Excerpted data -
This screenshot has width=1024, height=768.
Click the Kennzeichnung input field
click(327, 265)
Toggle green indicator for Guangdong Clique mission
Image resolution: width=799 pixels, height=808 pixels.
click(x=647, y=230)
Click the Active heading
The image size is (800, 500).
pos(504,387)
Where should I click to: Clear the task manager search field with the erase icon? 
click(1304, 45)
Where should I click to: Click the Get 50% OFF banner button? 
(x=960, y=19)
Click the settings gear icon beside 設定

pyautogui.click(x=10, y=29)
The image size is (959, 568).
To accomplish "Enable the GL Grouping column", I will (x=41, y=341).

Exercise objective - The answer consists of the line holding "Where should I click to: Click" and every line after it up to the end of the records, word for word.

Your response -
Where should I click to: Click the Get 50% OFF banner button? 
(x=960, y=19)
Click the settings gear icon beside 設定

pyautogui.click(x=10, y=29)
The image size is (959, 568).
To accomplish "Enable the GL Grouping column", I will (x=41, y=341).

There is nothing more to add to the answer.